__Exercise requirements__:
Look through the entries below for the string "button", and copy each line where it is found.
[Given records — start]
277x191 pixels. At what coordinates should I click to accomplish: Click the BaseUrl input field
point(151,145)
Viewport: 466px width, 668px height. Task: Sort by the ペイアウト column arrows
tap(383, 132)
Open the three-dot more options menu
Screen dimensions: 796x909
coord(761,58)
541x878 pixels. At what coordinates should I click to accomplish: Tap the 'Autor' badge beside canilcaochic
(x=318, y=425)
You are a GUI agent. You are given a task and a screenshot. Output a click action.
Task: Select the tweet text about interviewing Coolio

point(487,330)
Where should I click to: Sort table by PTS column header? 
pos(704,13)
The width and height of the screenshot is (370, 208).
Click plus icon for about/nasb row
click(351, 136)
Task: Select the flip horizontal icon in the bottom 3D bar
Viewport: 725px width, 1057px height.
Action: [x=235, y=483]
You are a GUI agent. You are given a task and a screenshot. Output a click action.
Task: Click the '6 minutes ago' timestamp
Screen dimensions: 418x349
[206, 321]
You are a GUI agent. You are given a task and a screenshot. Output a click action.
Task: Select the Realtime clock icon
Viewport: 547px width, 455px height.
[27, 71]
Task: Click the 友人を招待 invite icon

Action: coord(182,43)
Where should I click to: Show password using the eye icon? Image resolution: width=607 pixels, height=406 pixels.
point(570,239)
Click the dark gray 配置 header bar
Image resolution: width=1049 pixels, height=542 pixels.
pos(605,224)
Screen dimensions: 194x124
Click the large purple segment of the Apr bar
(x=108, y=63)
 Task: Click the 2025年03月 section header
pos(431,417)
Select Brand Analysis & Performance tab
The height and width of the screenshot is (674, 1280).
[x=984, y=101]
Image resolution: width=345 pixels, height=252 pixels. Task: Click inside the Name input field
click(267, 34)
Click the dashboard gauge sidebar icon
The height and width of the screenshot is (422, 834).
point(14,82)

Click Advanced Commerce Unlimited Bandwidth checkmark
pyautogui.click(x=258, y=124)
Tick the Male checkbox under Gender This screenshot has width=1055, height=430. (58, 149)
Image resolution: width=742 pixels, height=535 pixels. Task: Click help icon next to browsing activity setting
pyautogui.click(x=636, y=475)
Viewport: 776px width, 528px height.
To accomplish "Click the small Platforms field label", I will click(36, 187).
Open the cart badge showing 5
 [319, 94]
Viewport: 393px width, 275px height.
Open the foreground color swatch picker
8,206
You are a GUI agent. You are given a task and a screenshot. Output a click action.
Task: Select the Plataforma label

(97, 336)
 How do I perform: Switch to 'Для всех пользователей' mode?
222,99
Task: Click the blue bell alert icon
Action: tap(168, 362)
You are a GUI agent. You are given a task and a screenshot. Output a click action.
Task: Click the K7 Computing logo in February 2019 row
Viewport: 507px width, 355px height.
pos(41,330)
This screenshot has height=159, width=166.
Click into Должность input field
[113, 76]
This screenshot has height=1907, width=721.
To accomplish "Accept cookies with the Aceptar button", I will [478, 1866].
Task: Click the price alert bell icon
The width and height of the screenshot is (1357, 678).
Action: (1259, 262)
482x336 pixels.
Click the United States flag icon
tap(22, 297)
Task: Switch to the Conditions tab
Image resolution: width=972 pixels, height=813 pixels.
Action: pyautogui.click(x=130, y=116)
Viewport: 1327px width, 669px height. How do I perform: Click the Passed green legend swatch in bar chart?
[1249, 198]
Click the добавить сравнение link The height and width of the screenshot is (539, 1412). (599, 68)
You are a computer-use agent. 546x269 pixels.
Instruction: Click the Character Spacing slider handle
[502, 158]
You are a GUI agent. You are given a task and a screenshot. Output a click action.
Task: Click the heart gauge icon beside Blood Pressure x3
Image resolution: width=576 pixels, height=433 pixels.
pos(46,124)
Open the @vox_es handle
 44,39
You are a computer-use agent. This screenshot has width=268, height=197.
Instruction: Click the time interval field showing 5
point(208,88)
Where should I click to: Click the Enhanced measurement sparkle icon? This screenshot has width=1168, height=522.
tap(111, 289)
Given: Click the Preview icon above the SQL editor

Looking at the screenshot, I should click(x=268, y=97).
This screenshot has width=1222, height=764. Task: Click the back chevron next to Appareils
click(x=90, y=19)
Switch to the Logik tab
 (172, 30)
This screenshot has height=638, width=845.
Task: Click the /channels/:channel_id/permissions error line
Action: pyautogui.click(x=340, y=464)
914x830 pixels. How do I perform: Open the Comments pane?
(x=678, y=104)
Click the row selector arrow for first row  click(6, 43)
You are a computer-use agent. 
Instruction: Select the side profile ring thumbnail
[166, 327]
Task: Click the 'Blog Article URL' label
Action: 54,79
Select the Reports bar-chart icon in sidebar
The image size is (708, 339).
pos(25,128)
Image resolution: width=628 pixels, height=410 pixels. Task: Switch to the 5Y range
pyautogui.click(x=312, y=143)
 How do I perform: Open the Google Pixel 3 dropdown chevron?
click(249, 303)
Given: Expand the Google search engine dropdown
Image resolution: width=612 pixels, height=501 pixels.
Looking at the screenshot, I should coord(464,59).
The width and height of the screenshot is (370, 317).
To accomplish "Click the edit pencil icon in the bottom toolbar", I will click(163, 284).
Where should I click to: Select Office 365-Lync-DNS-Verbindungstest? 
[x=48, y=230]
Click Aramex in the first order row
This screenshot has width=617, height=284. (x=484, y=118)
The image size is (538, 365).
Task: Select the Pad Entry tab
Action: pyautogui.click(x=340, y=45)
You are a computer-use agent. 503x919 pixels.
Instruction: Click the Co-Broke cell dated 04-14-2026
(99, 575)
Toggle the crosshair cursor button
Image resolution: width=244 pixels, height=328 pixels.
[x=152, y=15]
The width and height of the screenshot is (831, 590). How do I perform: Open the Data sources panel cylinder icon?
[Given records — finish]
__Answer section__:
To accomplish "Accept cookies with the Aceptar button", I will [478, 1866].
Toggle the crosshair cursor button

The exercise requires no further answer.